Le temps de se réhabituer au style unique d’Eugène Green, à une langue qui emprunte autant à l’ancien qu’au moderne, à une diction qui respecte scrupuleusement toutes les liaisons, et nous voilà à nouveau emporté, dès les premières scènes, dans une aventure si riche de contenu, si pleine de pistes qu’on ne peut l’appréhender totalement en se contentant d’une seule séance. Autant dire que l’on a déjà hâte de voir paraître ce film en DVD afin de le voir et le revoir à loisir.

Au cœur du récit ou plutôt de la parabole proposée par le réalisateur (américain d’origine, mais amoureux de la France et de l’Europe bien plus que de sa patrie d’origine), se trouve un jeune homme prénommé Vincent (Victor Ezenfis), jeune homme dont trois scènes soulignent à la fois l’étrangeté de caractère et la profondeur des désirs secrets qui l’habitent : un jeune homme sensible (il ne supporte pas qu’on maltraite un animal nuisible pris au piège), un jeune homme facétieux (s’il vole un objet dans un magasin, c’est pour le remettre à sa place aussitôt après), un jeune homme droit (à un camarade qui lui propose un marché rentable mais douteux, il oppose une fin de non-recevoir). Mais s’il donne une impression d’étrangeté, c’est peut-être aussi et surtout parce que Vincent a le cœur tiraillé de souffrance, celle d’être privé de père.
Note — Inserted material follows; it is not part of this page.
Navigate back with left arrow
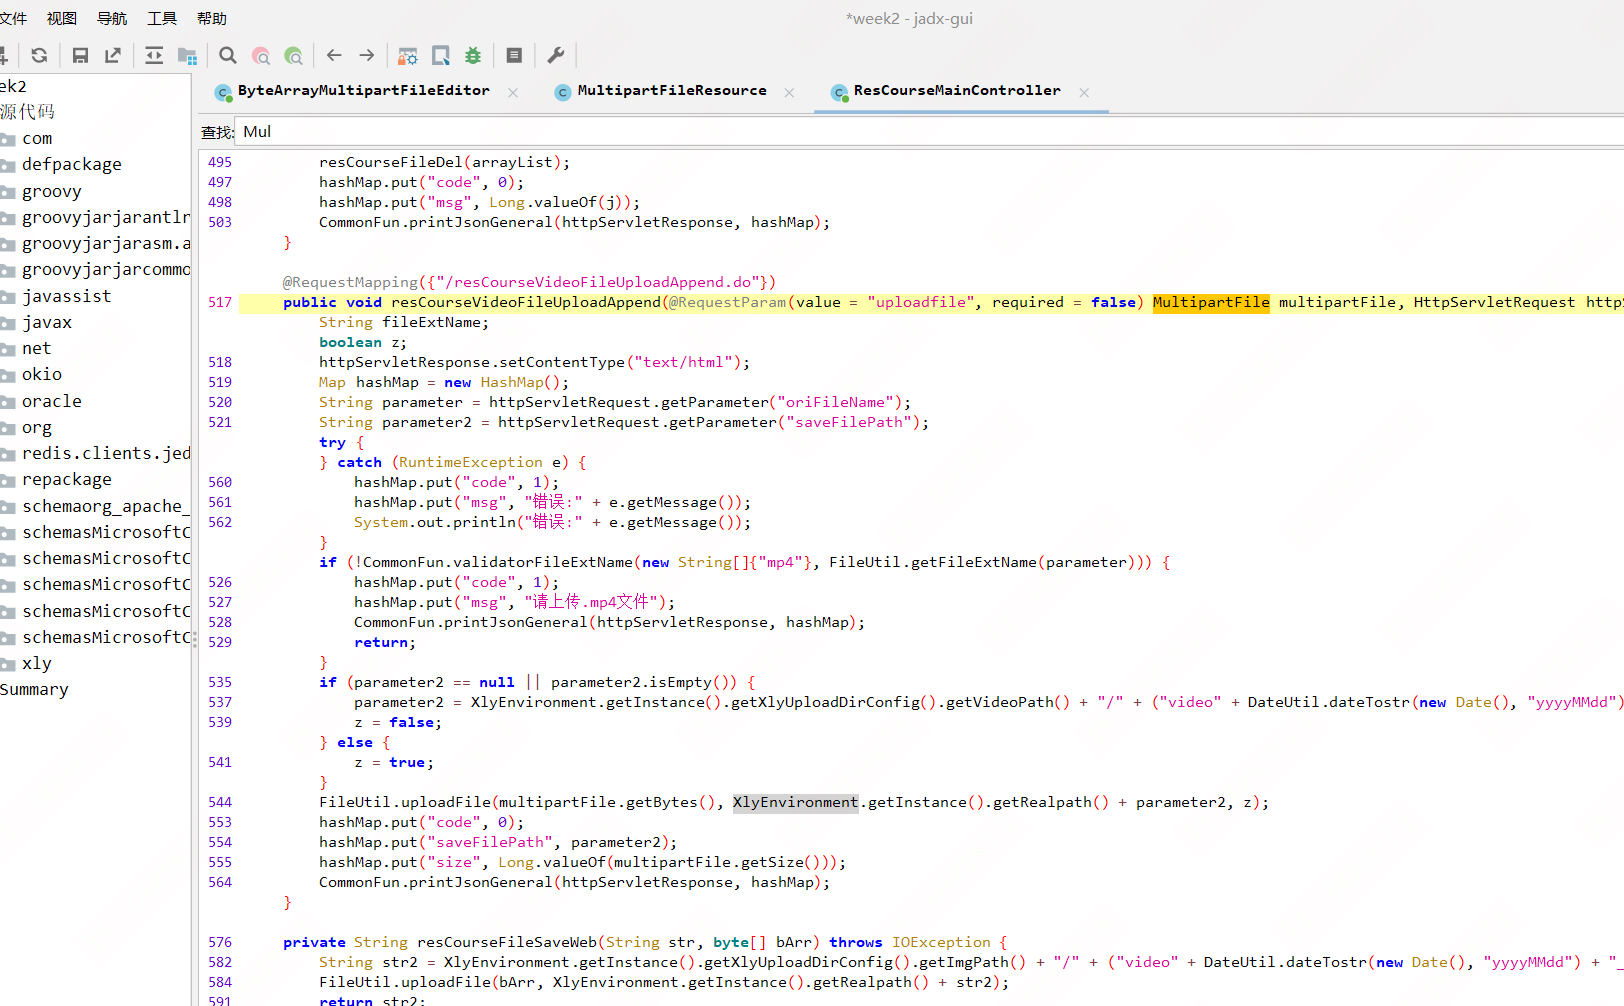 point(334,56)
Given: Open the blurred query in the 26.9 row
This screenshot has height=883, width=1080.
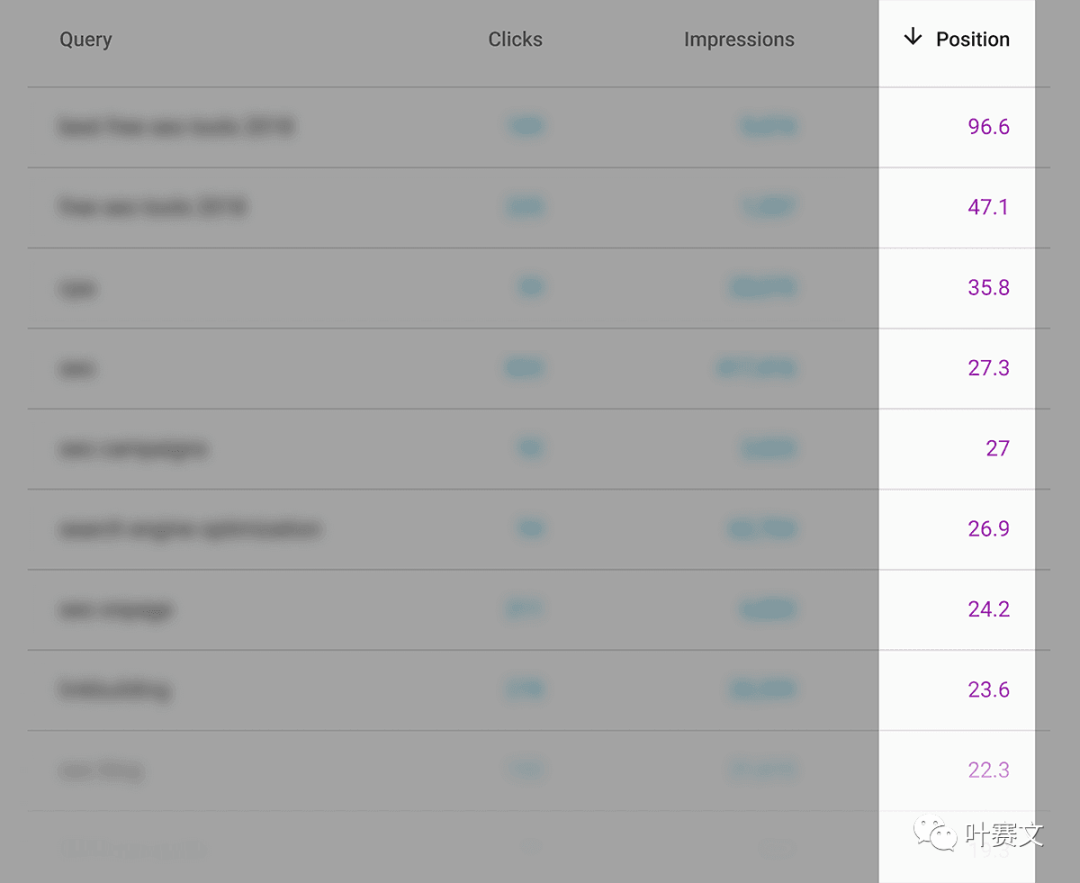Looking at the screenshot, I should click(x=190, y=529).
A sa mère Marie (Natacha Régnier) qui s’inquiète de lui, il répond brutalement qu’il lui manque l’amour. Il ne sait pas aimer et il n’est aimé par personne, ose-t-il affirmer à celle qui précisément l’aime plus que tout. Mais quant à révéler l’identité du père, elle s’y refuse obstinément, ce qui oblige Vincent à mener sa propre quête. C’est sans doute ce mot-là qui résume le mieux le sujet central du film. En se mettant en quête d’un père, que cherche Vincent si ce n’est d’apprendre à aimer ?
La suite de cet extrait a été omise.